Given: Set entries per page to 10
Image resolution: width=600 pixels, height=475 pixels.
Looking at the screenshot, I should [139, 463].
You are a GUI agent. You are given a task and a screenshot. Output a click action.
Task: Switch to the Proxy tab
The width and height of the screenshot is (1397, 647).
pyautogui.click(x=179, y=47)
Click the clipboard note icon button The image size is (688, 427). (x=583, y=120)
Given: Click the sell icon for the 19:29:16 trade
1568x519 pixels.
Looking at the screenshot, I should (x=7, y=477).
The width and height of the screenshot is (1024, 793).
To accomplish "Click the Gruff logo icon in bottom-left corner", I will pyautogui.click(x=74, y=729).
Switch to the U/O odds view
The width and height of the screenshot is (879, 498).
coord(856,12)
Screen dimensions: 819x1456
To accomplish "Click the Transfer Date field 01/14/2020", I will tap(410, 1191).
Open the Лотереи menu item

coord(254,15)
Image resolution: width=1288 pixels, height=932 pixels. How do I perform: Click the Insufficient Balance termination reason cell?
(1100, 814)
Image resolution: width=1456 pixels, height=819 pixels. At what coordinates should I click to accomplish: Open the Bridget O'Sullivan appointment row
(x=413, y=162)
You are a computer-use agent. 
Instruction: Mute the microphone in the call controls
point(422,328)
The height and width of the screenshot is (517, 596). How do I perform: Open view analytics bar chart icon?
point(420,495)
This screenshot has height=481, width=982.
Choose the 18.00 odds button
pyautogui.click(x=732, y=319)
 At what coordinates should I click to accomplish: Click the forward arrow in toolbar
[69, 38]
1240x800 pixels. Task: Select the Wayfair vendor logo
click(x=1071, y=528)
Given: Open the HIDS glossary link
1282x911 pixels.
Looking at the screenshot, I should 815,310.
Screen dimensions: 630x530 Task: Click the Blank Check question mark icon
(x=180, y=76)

::::::::::

* **INSTRUCTIONS FOR THE TASK**: Copy every record verbatim.

* **OUTPUT**:
Given: Set entries per page to 10
Image resolution: width=600 pixels, height=475 pixels.
Looking at the screenshot, I should [139, 463].
You are a GUI agent. You are given a task and a screenshot. Output a click action.
Task: Switch to the Proxy tab
The width and height of the screenshot is (1397, 647).
pyautogui.click(x=179, y=47)
Click the clipboard note icon button The image size is (688, 427). (x=583, y=120)
Given: Click the sell icon for the 19:29:16 trade
1568x519 pixels.
Looking at the screenshot, I should (x=7, y=477).
The width and height of the screenshot is (1024, 793).
To accomplish "Click the Gruff logo icon in bottom-left corner", I will pyautogui.click(x=74, y=729).
Switch to the U/O odds view
The width and height of the screenshot is (879, 498).
coord(856,12)
Screen dimensions: 819x1456
To accomplish "Click the Transfer Date field 01/14/2020", I will tap(410, 1191).
Open the Лотереи menu item

coord(254,15)
Image resolution: width=1288 pixels, height=932 pixels. How do I perform: Click the Insufficient Balance termination reason cell?
(1100, 814)
Image resolution: width=1456 pixels, height=819 pixels. At what coordinates should I click to accomplish: Open the Bridget O'Sullivan appointment row
(x=413, y=162)
You are a computer-use agent. 
Instruction: Mute the microphone in the call controls
point(422,328)
The height and width of the screenshot is (517, 596). How do I perform: Open view analytics bar chart icon?
point(420,495)
This screenshot has height=481, width=982.
Choose the 18.00 odds button
pyautogui.click(x=732, y=319)
 At what coordinates should I click to accomplish: Click the forward arrow in toolbar
[69, 38]
1240x800 pixels. Task: Select the Wayfair vendor logo
click(x=1071, y=528)
Given: Open the HIDS glossary link
1282x911 pixels.
Looking at the screenshot, I should 815,310.
Screen dimensions: 630x530 Task: Click the Blank Check question mark icon
(x=180, y=76)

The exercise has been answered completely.